Saved entries
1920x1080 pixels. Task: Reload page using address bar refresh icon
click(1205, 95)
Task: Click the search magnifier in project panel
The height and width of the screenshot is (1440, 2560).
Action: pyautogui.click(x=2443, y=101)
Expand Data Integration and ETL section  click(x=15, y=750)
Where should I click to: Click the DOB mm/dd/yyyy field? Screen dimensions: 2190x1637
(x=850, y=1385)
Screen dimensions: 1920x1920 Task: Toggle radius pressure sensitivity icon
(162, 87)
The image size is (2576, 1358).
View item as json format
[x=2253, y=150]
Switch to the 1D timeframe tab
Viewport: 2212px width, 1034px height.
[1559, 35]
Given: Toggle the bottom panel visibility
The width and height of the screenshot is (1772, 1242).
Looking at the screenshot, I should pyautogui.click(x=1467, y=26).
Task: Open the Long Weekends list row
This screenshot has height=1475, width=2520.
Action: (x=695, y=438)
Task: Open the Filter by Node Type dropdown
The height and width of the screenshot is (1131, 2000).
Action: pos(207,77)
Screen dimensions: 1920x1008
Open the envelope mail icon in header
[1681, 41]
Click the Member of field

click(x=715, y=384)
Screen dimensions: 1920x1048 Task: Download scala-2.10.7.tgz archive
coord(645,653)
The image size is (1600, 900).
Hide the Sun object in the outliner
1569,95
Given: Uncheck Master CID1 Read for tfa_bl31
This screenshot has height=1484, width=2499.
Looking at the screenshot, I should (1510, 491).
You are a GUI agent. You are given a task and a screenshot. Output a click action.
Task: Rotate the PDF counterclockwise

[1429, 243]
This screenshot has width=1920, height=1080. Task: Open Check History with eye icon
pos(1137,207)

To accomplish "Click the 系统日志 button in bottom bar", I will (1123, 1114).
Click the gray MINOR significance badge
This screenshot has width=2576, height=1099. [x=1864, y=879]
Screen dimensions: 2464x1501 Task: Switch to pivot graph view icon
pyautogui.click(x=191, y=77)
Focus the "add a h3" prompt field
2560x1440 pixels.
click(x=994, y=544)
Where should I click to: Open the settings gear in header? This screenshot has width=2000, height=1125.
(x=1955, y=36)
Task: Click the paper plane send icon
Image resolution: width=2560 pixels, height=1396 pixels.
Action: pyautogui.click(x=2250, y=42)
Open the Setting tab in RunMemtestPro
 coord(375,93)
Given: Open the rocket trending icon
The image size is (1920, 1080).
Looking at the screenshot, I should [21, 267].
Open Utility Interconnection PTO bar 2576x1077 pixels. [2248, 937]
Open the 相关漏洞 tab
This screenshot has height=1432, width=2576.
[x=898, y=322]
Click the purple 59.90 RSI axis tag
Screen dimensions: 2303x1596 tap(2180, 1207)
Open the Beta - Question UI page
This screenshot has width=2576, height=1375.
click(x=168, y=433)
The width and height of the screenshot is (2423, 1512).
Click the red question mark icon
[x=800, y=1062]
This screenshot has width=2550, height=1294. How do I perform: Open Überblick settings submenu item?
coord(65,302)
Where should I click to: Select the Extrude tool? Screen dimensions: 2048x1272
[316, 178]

> _Assigned task_:
Please restate, word for word, the lines of the entries that run from the first line through the one holding "Task: Open the Long Weekends list row", and add nothing.

> _Final answer_:
1920x1080 pixels. Task: Reload page using address bar refresh icon
click(1205, 95)
Task: Click the search magnifier in project panel
The height and width of the screenshot is (1440, 2560).
Action: pyautogui.click(x=2443, y=101)
Expand Data Integration and ETL section  click(x=15, y=750)
Where should I click to: Click the DOB mm/dd/yyyy field? Screen dimensions: 2190x1637
(x=850, y=1385)
Screen dimensions: 1920x1920 Task: Toggle radius pressure sensitivity icon
(162, 87)
The image size is (2576, 1358).
View item as json format
[x=2253, y=150]
Switch to the 1D timeframe tab
Viewport: 2212px width, 1034px height.
[1559, 35]
Given: Toggle the bottom panel visibility
The width and height of the screenshot is (1772, 1242).
Looking at the screenshot, I should pyautogui.click(x=1467, y=26).
Task: Open the Long Weekends list row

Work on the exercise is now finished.